Concordant DNA methylation and gene profiles between HNSC and LUSC subtypes: (a) Heatmap of a correlation matrix illustrating pair-wise Pearson correlations of DNA methylation profiles between 528 HNSC patients (columns) and 503 LUSC patients (rows). Correlation coefficients indicate the correlation of each patient pair across 621 CpG sites, representing all CpG sites that were available for all patients (Measured on both Illumina 27 k and 450 k arrays), and which were abnormally methylated (hypermethylated in hypomethylated) in all or a subset of HNSCs. Patients are ordered according to DNA methylation subtypes (no clustering was performed), with sidebars indicate HNSC and LUSC subtypes (NSD1 subtypes illustrated in red, other subtypes grey). NSD1 mutation and deletion sidebars indicate patients with NSD1 mutations or deletions (black), absence of NSD1 mutations or deletions (grey), or missing data (white). The ‘NSD1 PAM class’ sidebar indicates predictions of PAM models for belonging to the NSD1 subtype, which were trained on one cancer type and used to classify patients of the other cancer type as either ‘NSD1 subtype’, or ‘Other subtype’ (e.g., ‘HNSC PAM class’ refers to predictions made by a model trained on HNSC subtypes and applied to predict subtypes of LUSC patients). (b) Scaled mean RNA expression in LUSC DNA methylation subtypes of genes that were upregulated (HNSC up) and downregulated (HNSC down) in the HNSC NSD1 subtype.
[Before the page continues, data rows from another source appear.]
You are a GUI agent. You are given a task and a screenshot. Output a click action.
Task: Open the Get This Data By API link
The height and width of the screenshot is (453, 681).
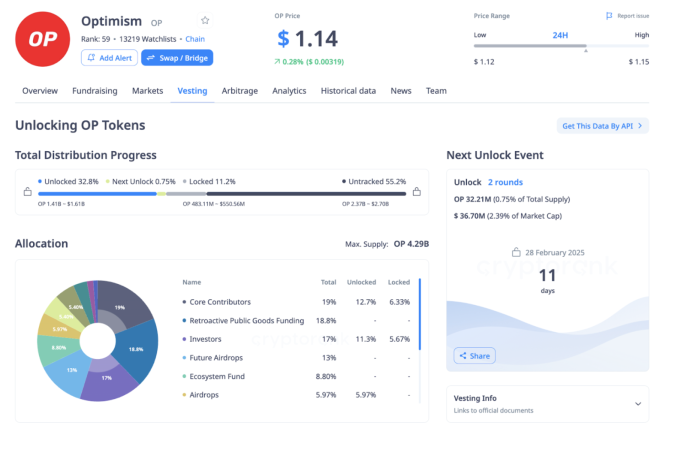pos(602,126)
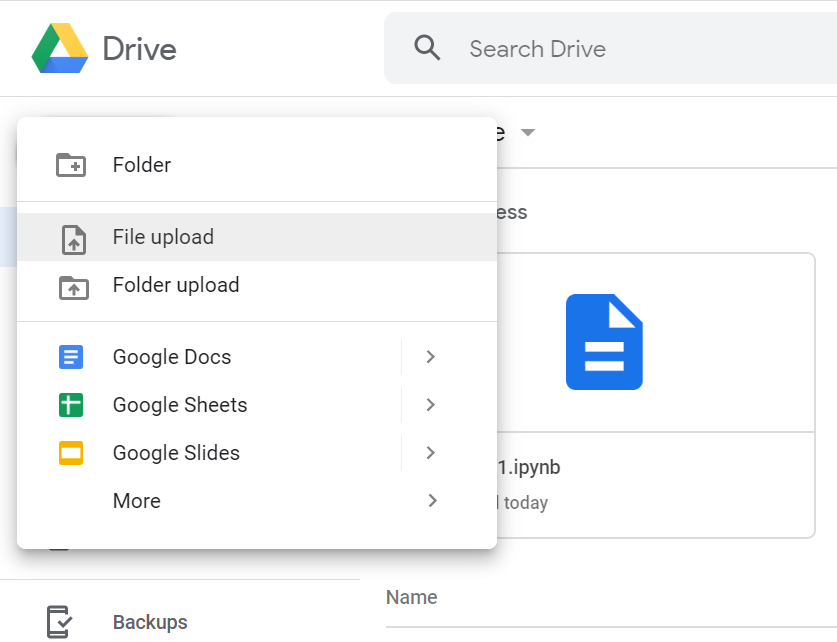
Task: Click the Folder upload icon
Action: point(71,285)
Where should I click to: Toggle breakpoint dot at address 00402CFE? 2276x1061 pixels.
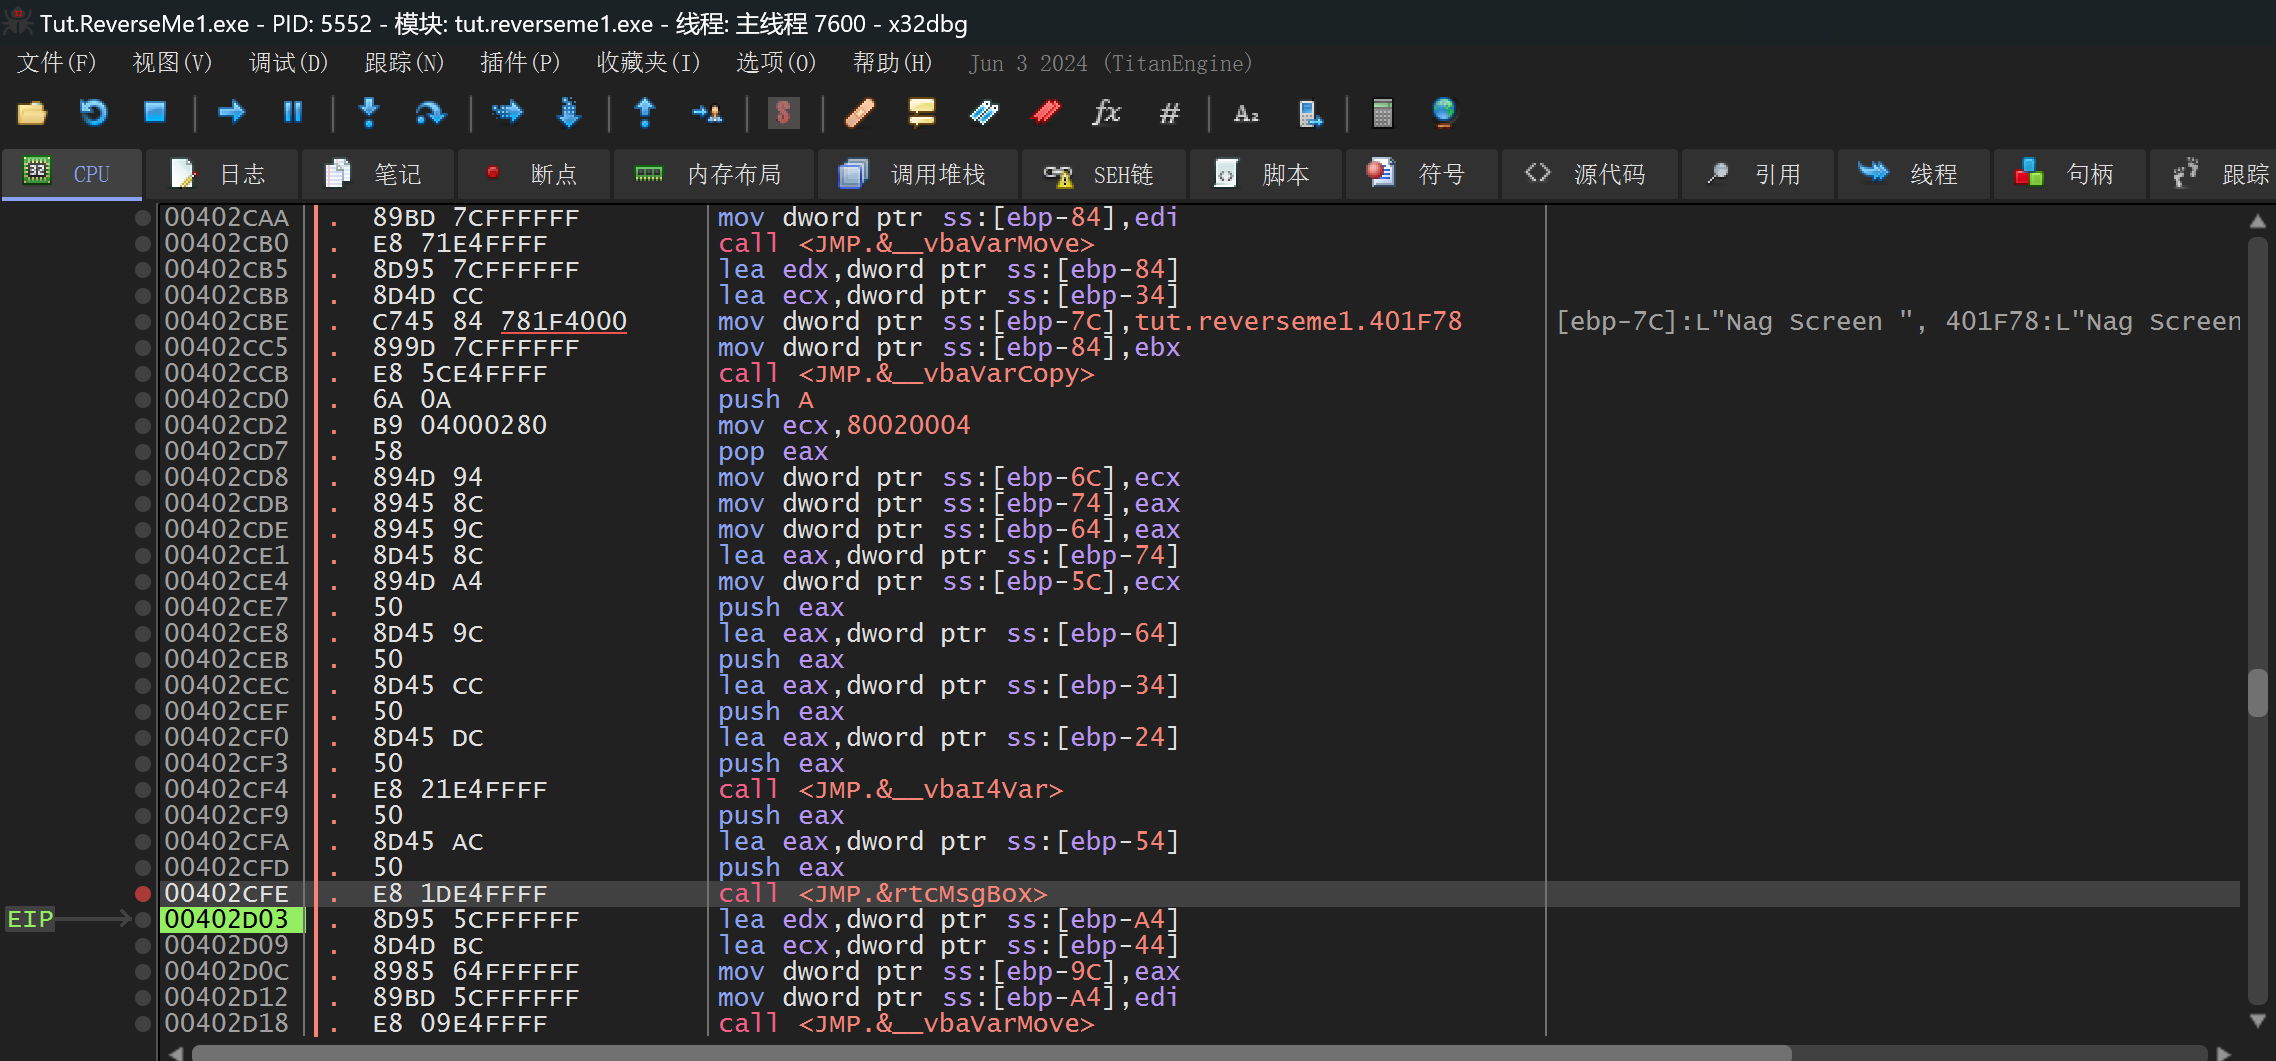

Asterisks indicate the significance of differential mean expression between the NSD1 LUSC subtype (Red box) and each other subtype (Wilcoxon rank sum test): NS Not significant, *P < 0.05, **P < 0.01, ***P < 0.001. (c) DNA methylation of development-related transcription factor genes, in normal tumor-adjacent tissue (purple), and in tumor of patients within NSD1 subtypes (red) or other subtypes (grey), in HNSC and LUSC.